Your assignment:
Tally the lines in the entries where the string "computer" appears, and write only the total.

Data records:
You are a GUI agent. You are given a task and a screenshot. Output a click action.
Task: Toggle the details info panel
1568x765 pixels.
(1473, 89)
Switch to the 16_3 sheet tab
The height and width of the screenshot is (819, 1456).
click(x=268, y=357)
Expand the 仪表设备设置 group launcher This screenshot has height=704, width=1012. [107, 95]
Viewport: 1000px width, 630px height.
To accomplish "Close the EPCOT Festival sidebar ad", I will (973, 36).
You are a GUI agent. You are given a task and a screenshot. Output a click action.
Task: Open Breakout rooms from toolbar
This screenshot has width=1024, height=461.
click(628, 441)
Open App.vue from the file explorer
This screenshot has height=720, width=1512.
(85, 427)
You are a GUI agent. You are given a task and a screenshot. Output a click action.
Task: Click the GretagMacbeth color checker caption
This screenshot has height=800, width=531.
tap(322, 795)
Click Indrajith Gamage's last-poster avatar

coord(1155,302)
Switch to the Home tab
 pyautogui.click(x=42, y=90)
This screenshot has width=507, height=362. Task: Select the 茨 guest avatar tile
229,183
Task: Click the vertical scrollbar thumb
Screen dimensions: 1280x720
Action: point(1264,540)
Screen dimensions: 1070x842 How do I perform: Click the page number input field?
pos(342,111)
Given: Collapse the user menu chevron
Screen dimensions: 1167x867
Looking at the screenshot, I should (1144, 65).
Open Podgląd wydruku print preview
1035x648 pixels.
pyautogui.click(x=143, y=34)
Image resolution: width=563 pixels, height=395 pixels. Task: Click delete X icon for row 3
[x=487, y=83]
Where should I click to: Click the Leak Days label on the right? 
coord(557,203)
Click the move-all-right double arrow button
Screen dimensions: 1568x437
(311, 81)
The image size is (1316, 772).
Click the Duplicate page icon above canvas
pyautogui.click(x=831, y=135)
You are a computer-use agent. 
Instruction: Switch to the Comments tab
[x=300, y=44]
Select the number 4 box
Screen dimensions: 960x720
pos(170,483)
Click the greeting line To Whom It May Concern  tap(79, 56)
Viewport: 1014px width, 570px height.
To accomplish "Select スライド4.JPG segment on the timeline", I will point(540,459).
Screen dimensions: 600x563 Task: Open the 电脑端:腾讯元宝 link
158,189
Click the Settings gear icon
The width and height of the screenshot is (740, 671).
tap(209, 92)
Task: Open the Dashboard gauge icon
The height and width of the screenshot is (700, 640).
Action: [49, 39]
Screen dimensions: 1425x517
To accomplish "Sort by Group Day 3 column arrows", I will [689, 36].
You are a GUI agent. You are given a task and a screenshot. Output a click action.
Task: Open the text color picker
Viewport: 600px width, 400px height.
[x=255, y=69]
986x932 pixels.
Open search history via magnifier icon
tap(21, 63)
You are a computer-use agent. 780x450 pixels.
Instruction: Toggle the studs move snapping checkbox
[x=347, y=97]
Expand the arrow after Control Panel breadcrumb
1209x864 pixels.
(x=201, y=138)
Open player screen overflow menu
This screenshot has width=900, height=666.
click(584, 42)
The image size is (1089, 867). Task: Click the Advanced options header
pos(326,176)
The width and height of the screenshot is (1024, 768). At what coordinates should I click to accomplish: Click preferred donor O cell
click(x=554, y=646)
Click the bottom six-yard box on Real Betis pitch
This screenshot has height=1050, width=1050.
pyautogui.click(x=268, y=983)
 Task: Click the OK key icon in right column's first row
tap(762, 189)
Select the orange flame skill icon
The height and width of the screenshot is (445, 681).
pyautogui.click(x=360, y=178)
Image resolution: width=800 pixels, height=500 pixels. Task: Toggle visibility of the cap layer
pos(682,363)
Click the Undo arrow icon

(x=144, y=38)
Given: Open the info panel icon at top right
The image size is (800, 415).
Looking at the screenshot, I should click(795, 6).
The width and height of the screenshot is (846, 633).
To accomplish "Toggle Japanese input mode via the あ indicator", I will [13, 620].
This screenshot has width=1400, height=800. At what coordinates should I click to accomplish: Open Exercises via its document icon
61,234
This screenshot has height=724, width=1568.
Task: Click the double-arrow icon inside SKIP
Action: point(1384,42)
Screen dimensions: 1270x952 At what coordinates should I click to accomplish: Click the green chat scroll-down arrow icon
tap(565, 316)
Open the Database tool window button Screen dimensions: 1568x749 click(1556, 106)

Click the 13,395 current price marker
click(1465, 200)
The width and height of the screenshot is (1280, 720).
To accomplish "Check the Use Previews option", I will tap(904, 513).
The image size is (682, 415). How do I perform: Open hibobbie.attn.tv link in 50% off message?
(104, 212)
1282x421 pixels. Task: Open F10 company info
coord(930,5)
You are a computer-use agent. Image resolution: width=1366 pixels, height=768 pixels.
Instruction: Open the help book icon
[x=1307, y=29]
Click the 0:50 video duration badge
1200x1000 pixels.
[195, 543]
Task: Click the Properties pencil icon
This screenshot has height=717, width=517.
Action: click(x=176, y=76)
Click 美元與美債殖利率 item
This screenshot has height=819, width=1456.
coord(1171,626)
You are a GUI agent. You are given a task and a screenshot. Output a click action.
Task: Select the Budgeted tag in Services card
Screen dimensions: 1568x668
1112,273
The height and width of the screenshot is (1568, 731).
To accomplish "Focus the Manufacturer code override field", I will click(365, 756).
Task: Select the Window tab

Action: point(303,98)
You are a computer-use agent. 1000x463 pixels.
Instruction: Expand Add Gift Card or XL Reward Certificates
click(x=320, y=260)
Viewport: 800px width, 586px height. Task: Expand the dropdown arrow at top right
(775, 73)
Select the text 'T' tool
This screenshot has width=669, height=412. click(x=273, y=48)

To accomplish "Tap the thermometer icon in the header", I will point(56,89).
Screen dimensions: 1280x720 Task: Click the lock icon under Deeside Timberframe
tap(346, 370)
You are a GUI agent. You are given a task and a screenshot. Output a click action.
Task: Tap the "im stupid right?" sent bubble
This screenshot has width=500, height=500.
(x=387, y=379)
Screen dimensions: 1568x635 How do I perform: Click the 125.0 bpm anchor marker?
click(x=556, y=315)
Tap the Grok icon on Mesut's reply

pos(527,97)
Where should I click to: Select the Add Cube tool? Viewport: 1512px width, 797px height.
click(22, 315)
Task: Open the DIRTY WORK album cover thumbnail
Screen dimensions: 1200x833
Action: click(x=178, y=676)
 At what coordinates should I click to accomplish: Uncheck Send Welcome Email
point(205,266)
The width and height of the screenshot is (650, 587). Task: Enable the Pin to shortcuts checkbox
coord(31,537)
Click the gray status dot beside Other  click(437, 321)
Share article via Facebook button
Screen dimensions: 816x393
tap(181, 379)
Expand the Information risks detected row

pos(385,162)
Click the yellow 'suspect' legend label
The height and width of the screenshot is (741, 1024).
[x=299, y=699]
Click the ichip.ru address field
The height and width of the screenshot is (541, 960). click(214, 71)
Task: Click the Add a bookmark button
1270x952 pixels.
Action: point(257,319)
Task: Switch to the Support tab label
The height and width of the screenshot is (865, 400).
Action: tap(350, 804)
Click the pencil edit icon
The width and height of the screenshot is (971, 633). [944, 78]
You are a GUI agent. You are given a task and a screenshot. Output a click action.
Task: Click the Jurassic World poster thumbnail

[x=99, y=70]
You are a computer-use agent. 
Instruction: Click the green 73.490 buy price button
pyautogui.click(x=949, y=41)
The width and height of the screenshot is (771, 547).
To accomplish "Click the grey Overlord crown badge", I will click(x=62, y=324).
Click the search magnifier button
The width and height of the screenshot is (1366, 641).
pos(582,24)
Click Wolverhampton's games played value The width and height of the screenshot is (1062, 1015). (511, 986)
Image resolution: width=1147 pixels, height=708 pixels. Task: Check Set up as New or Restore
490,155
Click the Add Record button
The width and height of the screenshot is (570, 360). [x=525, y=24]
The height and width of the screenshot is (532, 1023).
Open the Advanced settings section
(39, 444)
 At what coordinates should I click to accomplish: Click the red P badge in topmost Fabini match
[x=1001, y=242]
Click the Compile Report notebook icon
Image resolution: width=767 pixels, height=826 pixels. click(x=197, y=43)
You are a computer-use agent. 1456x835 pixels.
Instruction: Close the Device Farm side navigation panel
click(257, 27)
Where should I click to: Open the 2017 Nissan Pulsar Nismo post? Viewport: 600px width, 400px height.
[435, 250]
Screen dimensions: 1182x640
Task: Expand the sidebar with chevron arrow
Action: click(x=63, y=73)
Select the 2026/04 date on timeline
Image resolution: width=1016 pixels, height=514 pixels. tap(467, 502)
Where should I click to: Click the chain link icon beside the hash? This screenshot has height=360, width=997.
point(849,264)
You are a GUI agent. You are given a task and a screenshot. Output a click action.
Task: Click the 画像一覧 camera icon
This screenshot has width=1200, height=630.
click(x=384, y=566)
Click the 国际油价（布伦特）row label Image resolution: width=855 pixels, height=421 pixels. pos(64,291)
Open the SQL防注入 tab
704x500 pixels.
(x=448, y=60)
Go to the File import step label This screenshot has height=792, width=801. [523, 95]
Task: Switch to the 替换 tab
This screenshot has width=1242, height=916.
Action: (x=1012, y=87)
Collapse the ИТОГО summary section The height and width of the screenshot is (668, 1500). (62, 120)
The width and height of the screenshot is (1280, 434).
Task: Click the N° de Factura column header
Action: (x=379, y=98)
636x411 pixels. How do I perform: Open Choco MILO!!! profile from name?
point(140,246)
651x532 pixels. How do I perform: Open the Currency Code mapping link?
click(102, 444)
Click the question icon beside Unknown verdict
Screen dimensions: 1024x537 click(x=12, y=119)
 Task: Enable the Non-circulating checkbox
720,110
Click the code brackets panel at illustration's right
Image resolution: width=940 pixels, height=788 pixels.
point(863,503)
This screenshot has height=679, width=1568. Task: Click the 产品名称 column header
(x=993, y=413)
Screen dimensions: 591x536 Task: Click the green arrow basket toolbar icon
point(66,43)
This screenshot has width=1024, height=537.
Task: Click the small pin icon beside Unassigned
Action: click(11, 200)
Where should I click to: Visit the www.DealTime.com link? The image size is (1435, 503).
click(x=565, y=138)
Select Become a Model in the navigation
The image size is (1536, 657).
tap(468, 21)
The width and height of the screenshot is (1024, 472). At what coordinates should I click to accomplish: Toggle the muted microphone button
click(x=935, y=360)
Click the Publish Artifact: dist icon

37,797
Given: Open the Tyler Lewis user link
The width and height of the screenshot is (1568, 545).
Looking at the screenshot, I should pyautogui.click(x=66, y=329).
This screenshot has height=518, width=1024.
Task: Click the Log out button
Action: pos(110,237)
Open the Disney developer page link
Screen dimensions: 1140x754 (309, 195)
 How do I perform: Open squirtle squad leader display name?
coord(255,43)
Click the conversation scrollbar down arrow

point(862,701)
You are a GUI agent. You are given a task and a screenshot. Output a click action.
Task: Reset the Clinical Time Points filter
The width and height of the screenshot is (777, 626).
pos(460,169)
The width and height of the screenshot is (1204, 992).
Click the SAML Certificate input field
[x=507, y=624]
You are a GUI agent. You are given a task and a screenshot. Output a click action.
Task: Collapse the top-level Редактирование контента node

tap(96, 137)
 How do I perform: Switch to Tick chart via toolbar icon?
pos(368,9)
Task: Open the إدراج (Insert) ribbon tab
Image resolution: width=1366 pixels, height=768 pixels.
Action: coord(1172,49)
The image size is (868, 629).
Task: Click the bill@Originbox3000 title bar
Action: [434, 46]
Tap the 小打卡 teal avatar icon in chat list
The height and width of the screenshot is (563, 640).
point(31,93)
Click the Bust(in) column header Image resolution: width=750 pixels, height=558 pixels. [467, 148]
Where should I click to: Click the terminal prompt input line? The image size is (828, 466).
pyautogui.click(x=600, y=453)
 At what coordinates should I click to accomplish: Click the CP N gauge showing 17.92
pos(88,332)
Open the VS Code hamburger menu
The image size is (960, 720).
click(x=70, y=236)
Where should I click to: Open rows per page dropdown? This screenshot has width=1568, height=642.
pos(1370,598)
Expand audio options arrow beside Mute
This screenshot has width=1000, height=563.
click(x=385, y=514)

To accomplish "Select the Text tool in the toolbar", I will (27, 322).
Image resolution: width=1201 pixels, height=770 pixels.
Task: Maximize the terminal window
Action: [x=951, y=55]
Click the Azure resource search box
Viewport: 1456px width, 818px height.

Task result:
6